(PROVIDED RECORDS begins)
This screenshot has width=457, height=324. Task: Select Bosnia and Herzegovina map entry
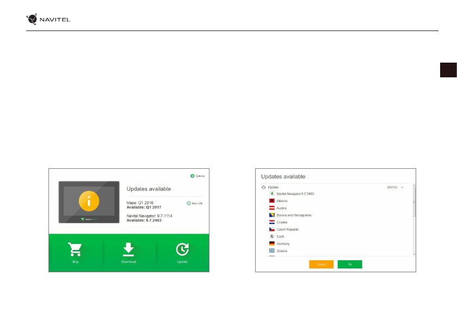[x=294, y=215]
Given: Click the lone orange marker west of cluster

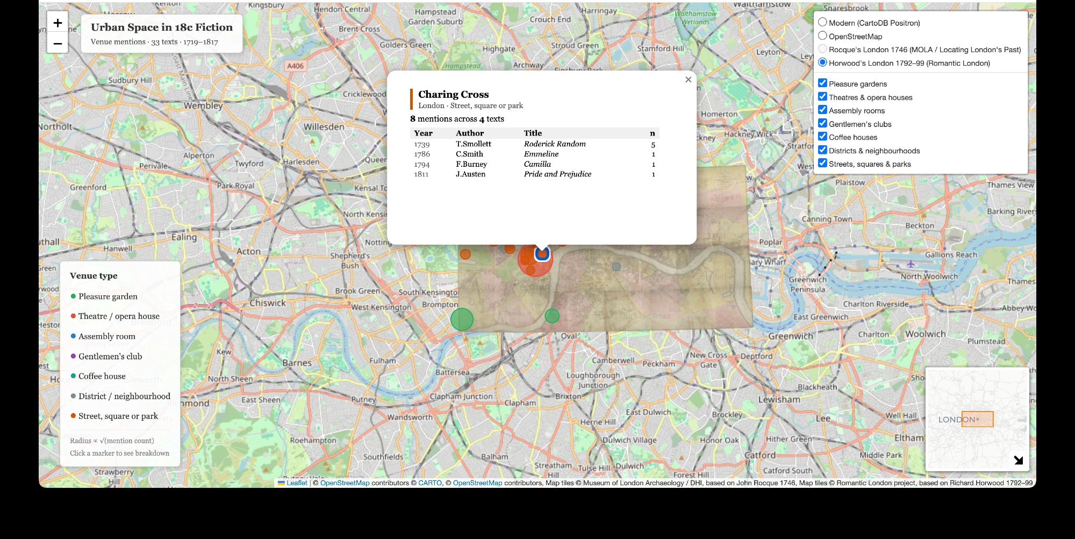Looking at the screenshot, I should click(465, 254).
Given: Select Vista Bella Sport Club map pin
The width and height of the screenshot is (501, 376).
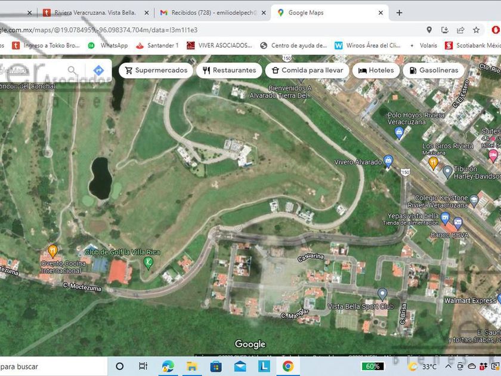Looking at the screenshot, I should pos(382,294).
(PROVIDED RECORDS ends)
* _YOUR OBJECTIVE_: Pictures are to be omitted. Output verbatim only the lines from the one holding "Given: Select Vista Bella Sport Club map pin" through the end of the material, both included.

* _RESPONSE AREA_:
Given: Select Vista Bella Sport Club map pin
The width and height of the screenshot is (501, 376).
Looking at the screenshot, I should pos(382,294).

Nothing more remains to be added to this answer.